TASK TO CARRY OUT: All of the data needs to come back exactly as written.

::::::::

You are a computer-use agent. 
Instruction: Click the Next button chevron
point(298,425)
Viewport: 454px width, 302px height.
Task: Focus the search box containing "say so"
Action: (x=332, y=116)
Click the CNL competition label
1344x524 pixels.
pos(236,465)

::::::::

OUTPUT FOR THIS TASK:
You are a computer-use agent. 
Instruction: Click the Next button chevron
point(298,425)
Viewport: 454px width, 302px height.
Task: Focus the search box containing "say so"
Action: (x=332, y=116)
Click the CNL competition label
1344x524 pixels.
pos(236,465)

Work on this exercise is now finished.